● **WHAT YOU NEED TO DO**: Identify all lines in the listing that include the word "Given", and copy them out.

● **PROVIDED ENTRIES**:

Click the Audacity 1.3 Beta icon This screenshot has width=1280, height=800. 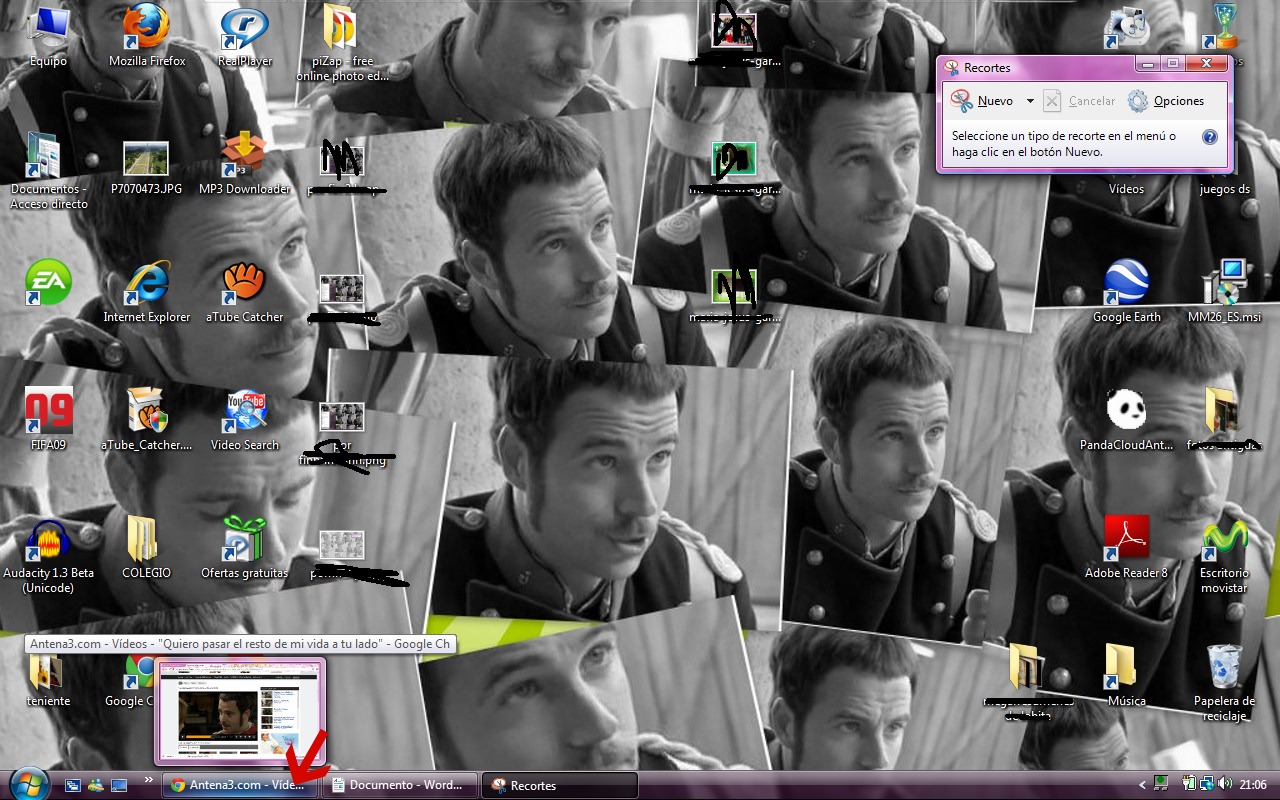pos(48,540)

==

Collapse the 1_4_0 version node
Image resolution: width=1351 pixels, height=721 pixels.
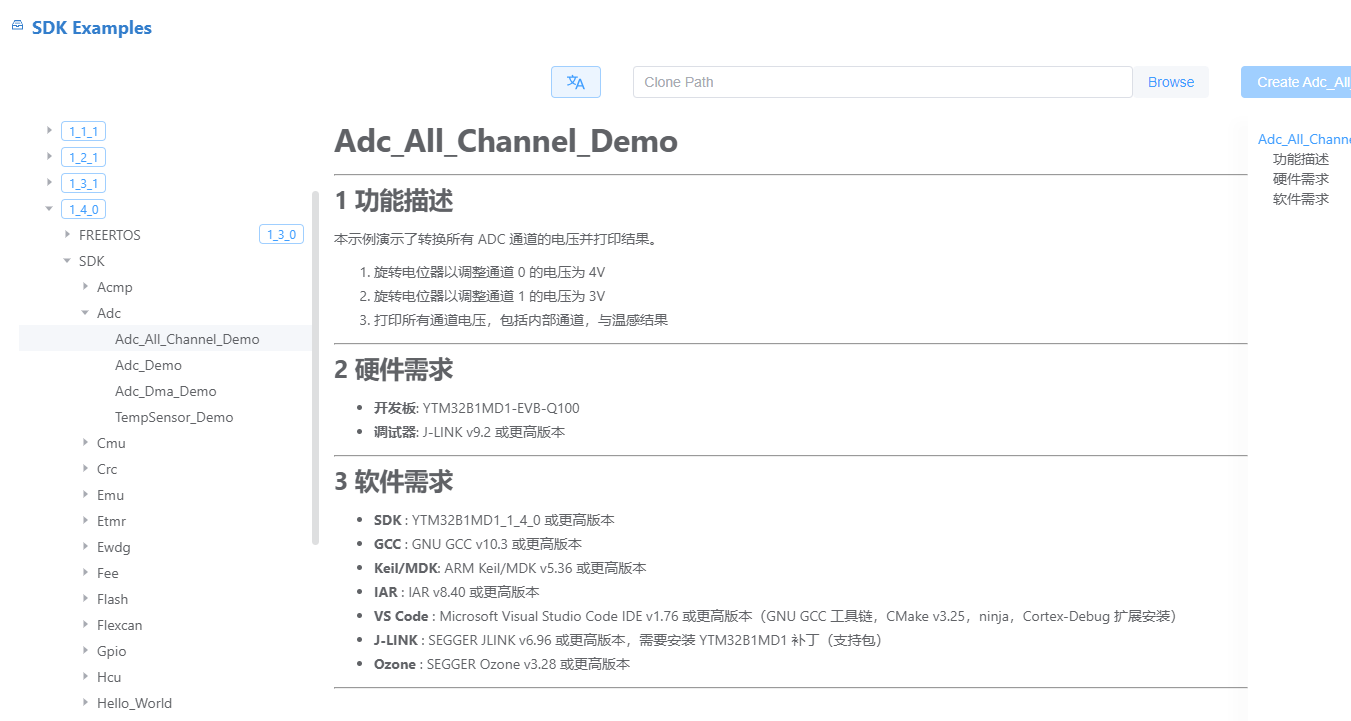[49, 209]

---

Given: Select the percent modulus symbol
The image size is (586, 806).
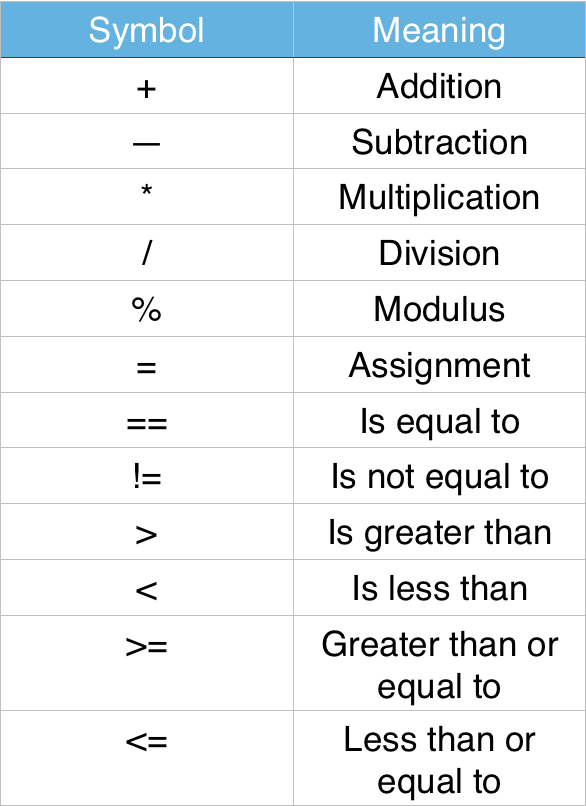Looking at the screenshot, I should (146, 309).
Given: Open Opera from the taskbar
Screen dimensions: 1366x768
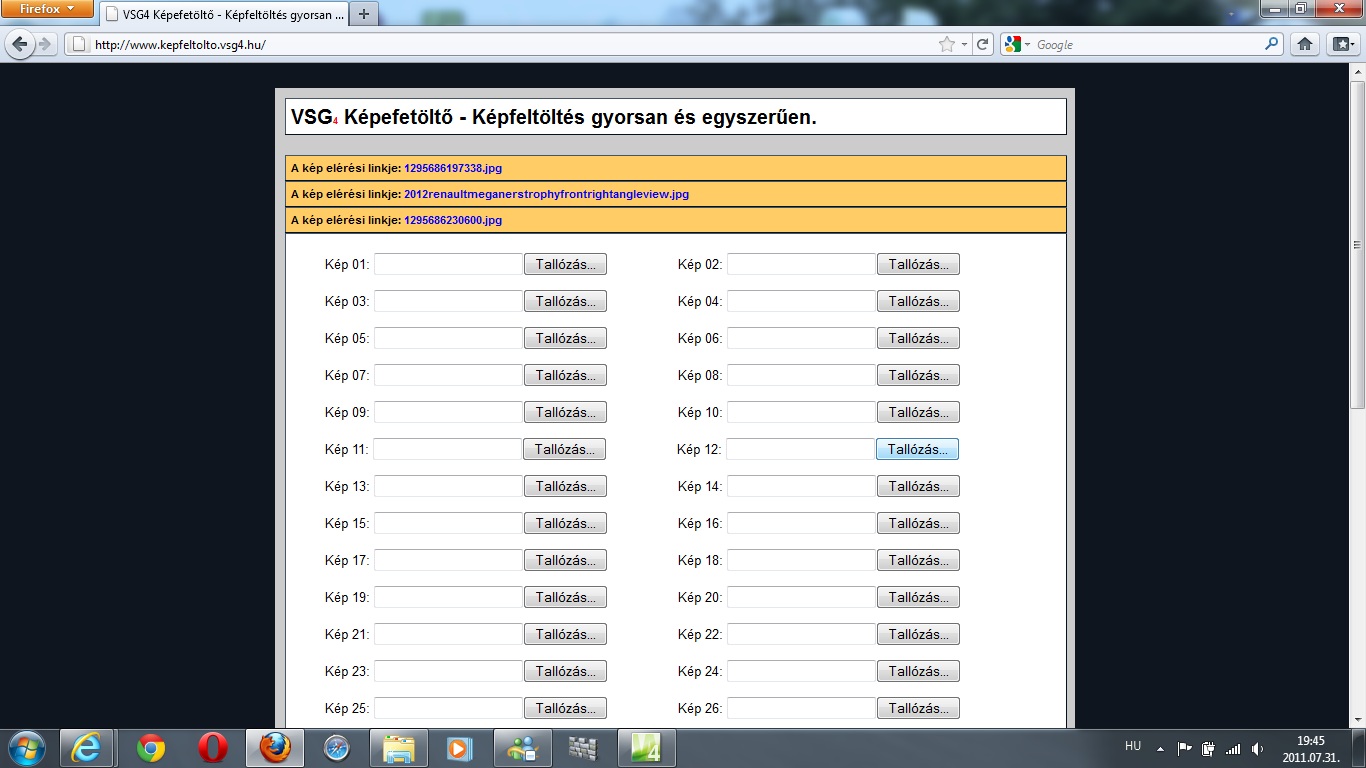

● **REPLY TO THE EXERCISE**:
Given: Select the percent modulus symbol
Given: Open Opera from the taskbar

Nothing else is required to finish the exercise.